[Work to do] Edit the stretch of the records from the line containing "This screenshot has width=995, height=841." through the end of the records, changing "sidebar" to "side panel" and leaving everything else unchanged. Return only that stretch, without the pictures.

[Data to use]
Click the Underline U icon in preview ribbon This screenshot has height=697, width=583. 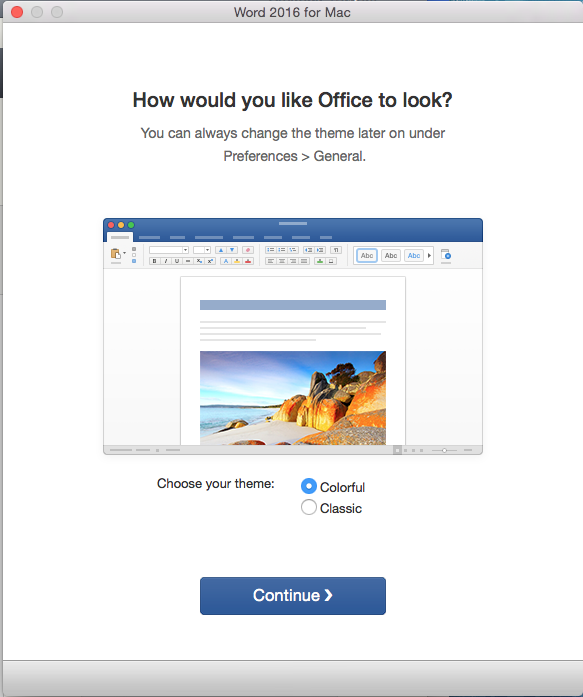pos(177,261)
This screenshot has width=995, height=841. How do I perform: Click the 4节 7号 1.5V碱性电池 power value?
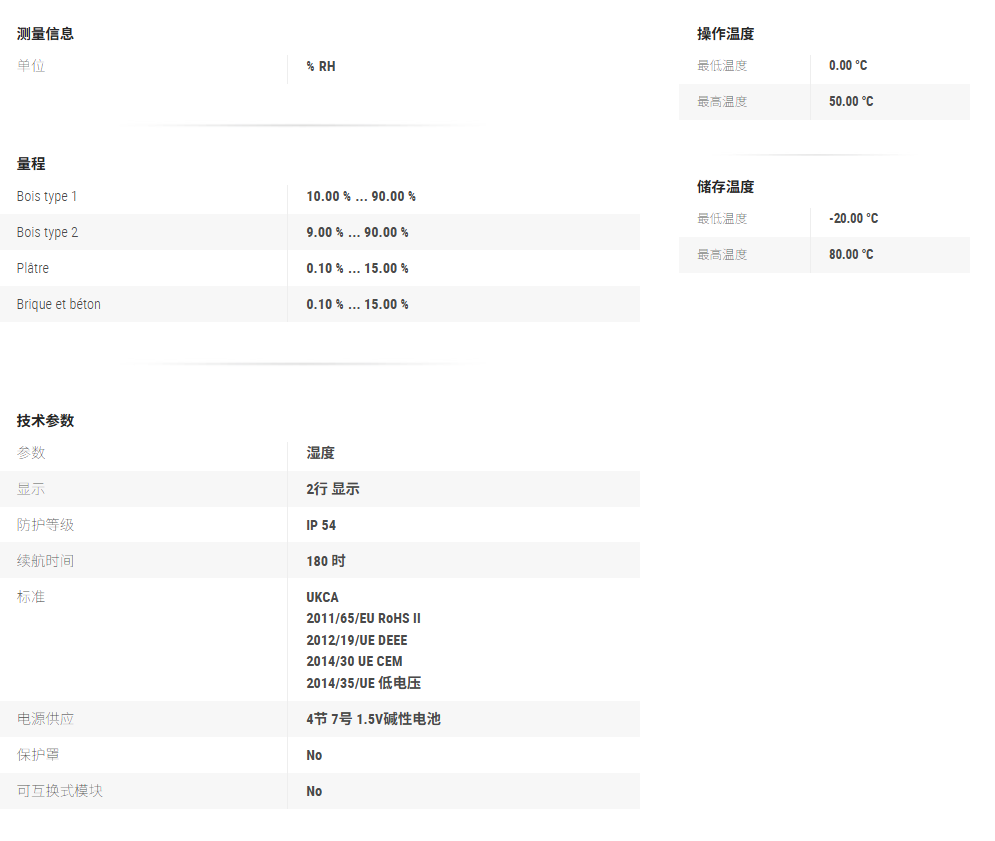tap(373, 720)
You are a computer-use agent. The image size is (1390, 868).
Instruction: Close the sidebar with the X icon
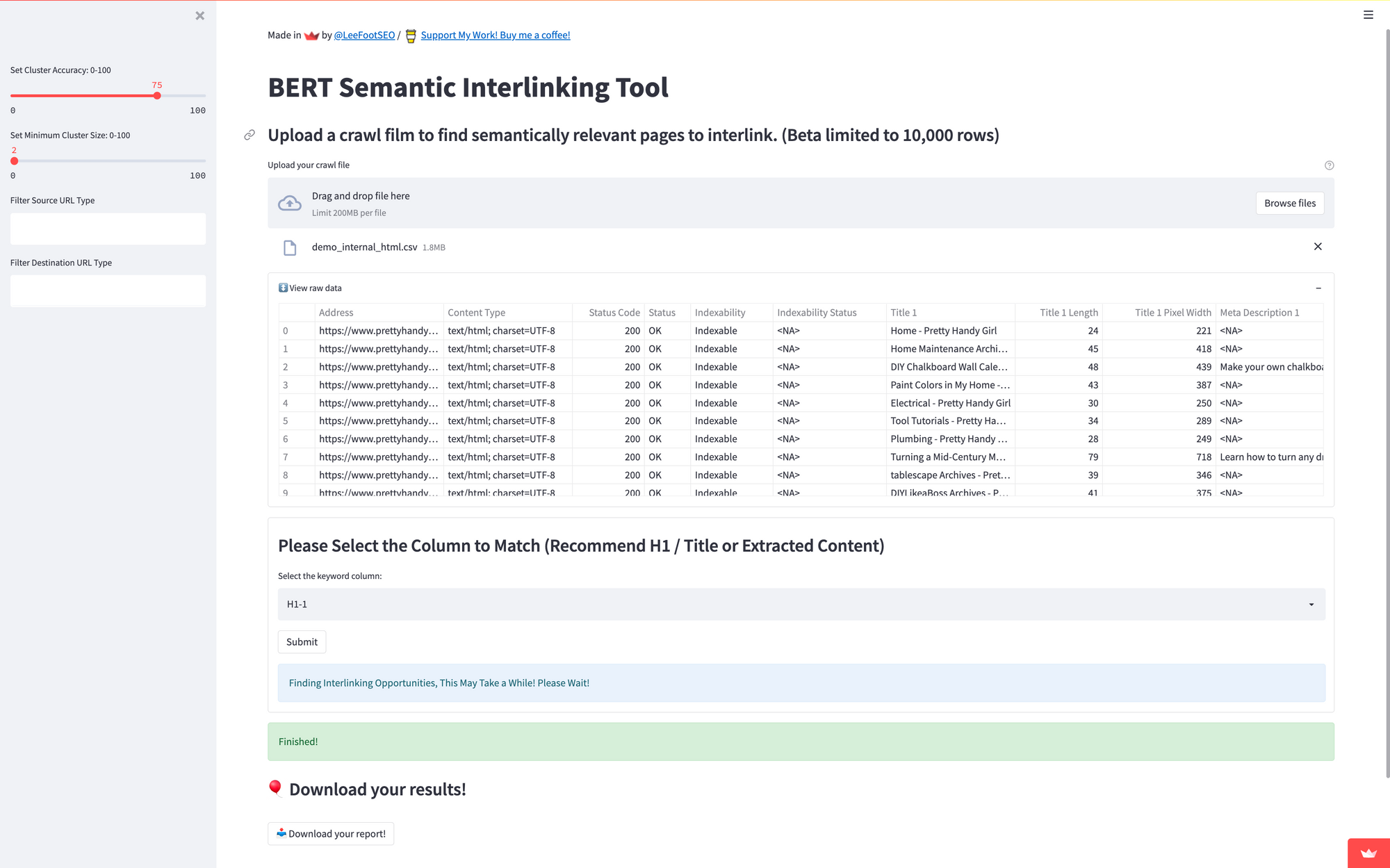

[Written response]
This screenshot has width=995, height=841. How do I perform: Click the 4节 7号 1.5V碱性电池 power value?
tap(373, 720)
You are a computer-use agent. The image size is (1390, 868).
Instruction: Close the side panel with the X icon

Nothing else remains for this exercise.